M/25. How did you get rid of all self conciousness related to being naked in frony of another for intimate stuff? I’m actually naked right now. I’ve decided that when I have the house to myself I’m just gonna get naked and do normal stuff. Maybe I’m crazy but perhaps that could help.

5 comments
  1. I think you have the right idea, spend more time naked on your own and get comfortable, in time your confidence will grow and partners generally appreciate confidence

  2. Hey, dude with body issues here, happy to help.

    I’ve always been a bigger guy. Not really fat (except for a brief period that I got over), but I’ve always had a gut. A build somewhere between bear and dad bod to put it in positive language (which is important). Not saying your physique is like mine, but honestly any shape you’re not happy with being is a good analogue.

    First thing, you have no idea what your partners find attractive. Like, they can straight up tell you in plain language, and you still won’t internalize it unless it’s also what you find attractive. You absolutely *have* to take their word for it. It’s just how brains work.

    I’m going to assume you have sex with women here since you didn’t specify. Let me tell you something I’ve learned over the years… Dudes *really* don’t get what women find attractive. Life has not prepared us. The media has lied to us… All the dudes put on screen as thirst traps for hetero women? Sure, women might find them attractive, but the media is still powered by the male gaze. Those are the dudes that men are giving the women to look at because men think the women want to look at them.
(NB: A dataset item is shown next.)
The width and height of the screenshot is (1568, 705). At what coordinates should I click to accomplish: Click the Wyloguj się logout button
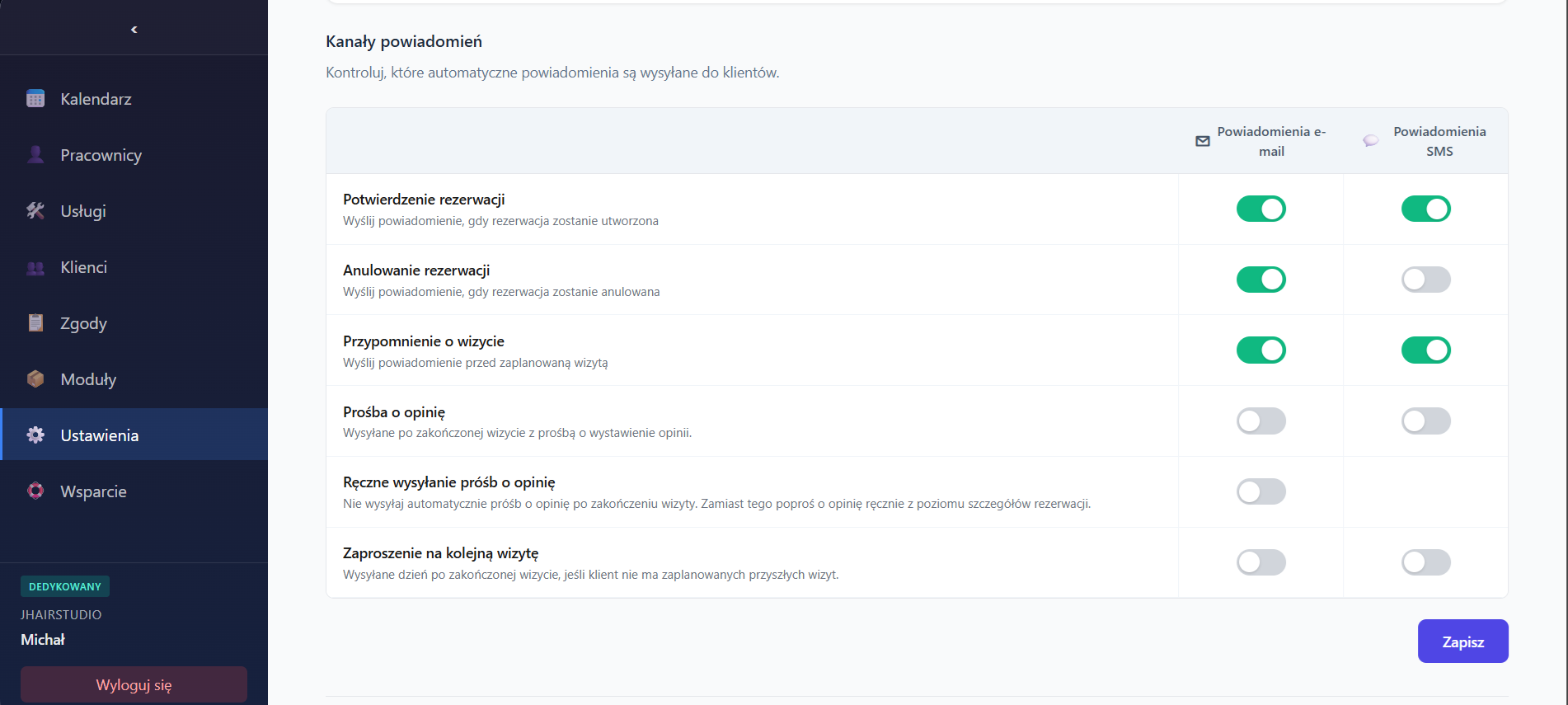(x=134, y=685)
So trust the actual women when they tell you.

    I look in the mirror, I’m not really all that happy with my body from the neck down. But my wife loves it. So I go with it. That’s all you can do.

    And as for intimate situations? Rest assured, if she’s getting naked with you, she’s already passed judgement on that front, and found you worthy.

    So start treating yourself like you’re desirable to the women who are have already told you that you’re desirable with the simple and clear language of getting naked with you. Think about your body in the terms of the sexually attractive group you call into (bear, dad bod, twink, twunk, etc…). Language informs thought, so that part is more important than people give it credit for.

    Don’t overthink it. If she gets naked with you, she thinks you’re hot. If she thinks you’re hot, you are hot. And if you’re hot, others also think so. It’s an upward spiral. A positive feedback loop. Enjoy being you.

  3. Honestly I just assume that by the time clothing is coming off they wanna see me naked. I’ve yet to be wrong

  4. Couldn’t say directly what happened honestly, I just got to a point in college where IDGAF mostly…
    I (M) was tall and pretty skinny with hardly any muscle or mass, so in all actuality, I didn’t feel super secure about my body; I definitely wasn’t super attractive, but the girls I had been with didn’t seem to care and the girls I hooked up with seemed into me regardless, so I stopped thinking about it as much…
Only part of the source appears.